The Anal Fistula Coring Device is a versatile tool designed for precise cutting and coring of fistulous tracts. Its availability in 8 different diameters allows it to accommodate various tract sizes, making it suitable for a wide range of cases. Made of high-quality materials, it ensures durability and reliability. It can be used in linear and curvilinear tracts, further enhancing its versatility and empowering the user with a comprehensive solution. The device has a standard length of 7.5 inches and is available in different diameters of 4mm, 4.5mm, 5mm, 5.5mm, 6mm, 6.5mm, 7mm, and 7.5mm.
Know about the Instrument
Malleable probe: This tool is designed for easy manipulation of the fistula tract and insertion of the coring device to facilitate the coring process.
Shaft: The device has a shaft of 2.5mm diameter and a standard length of 12 inches.
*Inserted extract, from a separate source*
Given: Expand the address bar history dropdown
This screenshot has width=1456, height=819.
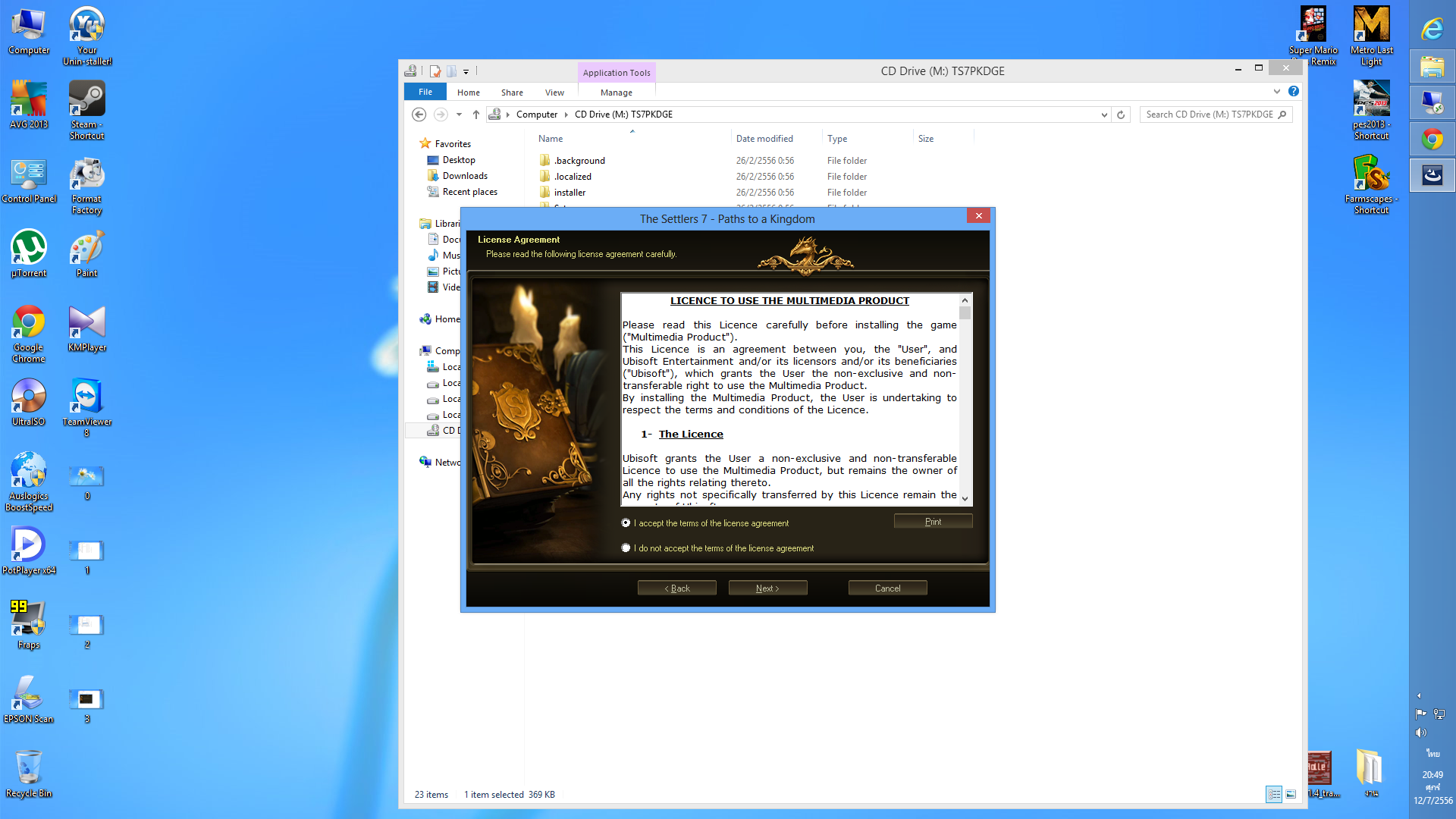Looking at the screenshot, I should click(1104, 115).
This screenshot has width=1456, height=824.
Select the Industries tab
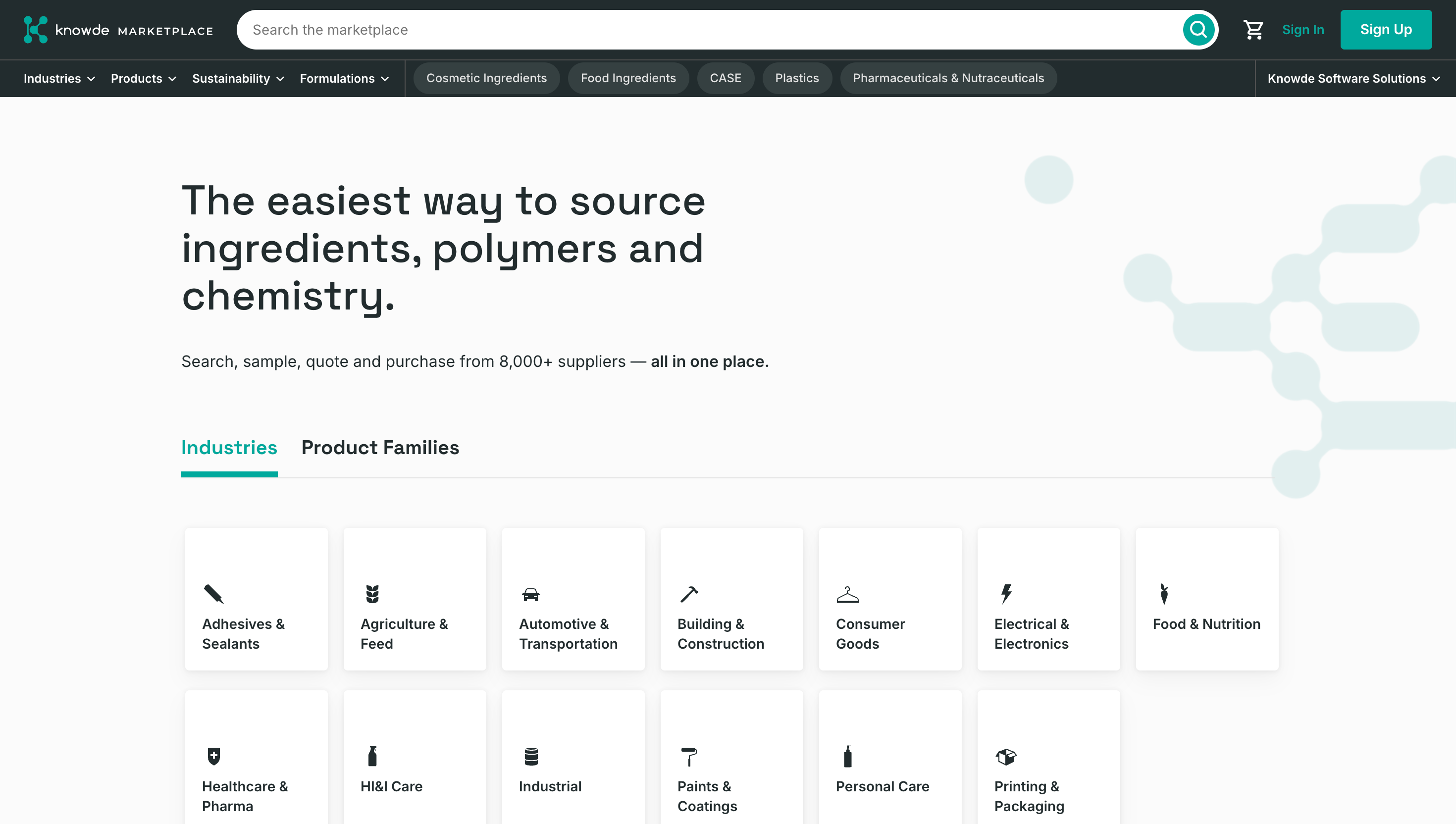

It has been designed for the smooth movement of the cutter while coring out tracts of smaller diameters.
Base Plate: This component provides resistance at the internal opening to ensure complete transection of the fistula tract, aiding in the thorough coring process.
Circular blade: It allows precise and uniform coring.
Number of pieces (12)
- Number of pieces (12)
- One base plate
- One shaft of 2.5mm
- Two malleable probes of different sizes
Reusable and Autoclavable: The cutter’s handle is made of a material that can be autoclaved.
Why use the Anal Fistula Coring Device: ProctoCor
To core out the distal fistula tract without creating large raw areas.
Indications
Any fistula tract up to 7.5mm in diameter and 7.5 inches in length.
Contraindications
- Fistula tracts associated with an abscess
- Immature tracts
- Extensive fibrosis surrounding the fistulous tract
- Supra sphincteric tracts
- Patients with bleeding disorders or on anticoagulants
Other indications
The device may also be used to core out the pilonidal sinus tract.
Why should the fistula coring device be used for curvilinear tracts?
Whether curvilinear or linear, a fibrous fistula tract consists of fibrous connective tissue (Reference 1 and 2). This tissue is toughened, even though connective tissue is inherently elastic. The toughening occurs due to the deposition of fibroblasts, which is a part of the normal healing process.
A fistula coring device, despite being rigid, can effectively be used to core fibrous fistula tracts. This is due to the tract’s mild elasticity which helps the device to navigate to the contours of the tract, facilitating the coring of fibrotic tissue.
Steps of Procedure
(1) Prepare and position the patient.
(2) Identify the internal and external openings.
(3) Select the appropriate diameter of the device based on the size of the fistulous tract.
(4) Insert the malleable probe attached to the shaft through the external opening and carefully advance it to bring it out of the internal opening. Do not thrust the probe; otherwise, a false passage will be created.
(5) Once the malleable probe comes out of the internal opening, separate it from the shaft. Attach the base plate at the tip of the shaft to rest it against the internal opening.
(6) Insert and rotate the circular blade clockwise, over the shaft, to core out the fibrous fistula tract.
The coring is completed once the circular blade emerges from the internal opening. Separate the base plate and remove the device. The tract can be seen inside the cutter. Flush the cutter and the tunnel from where the fistula tract has been cored out. Usually, the full tract can be seen, but it may come out in parts when it is not completely mature. If no tract is seen, it indicates that either the tract size or the size of the cutter was not appropriate or the tract was not mature enough.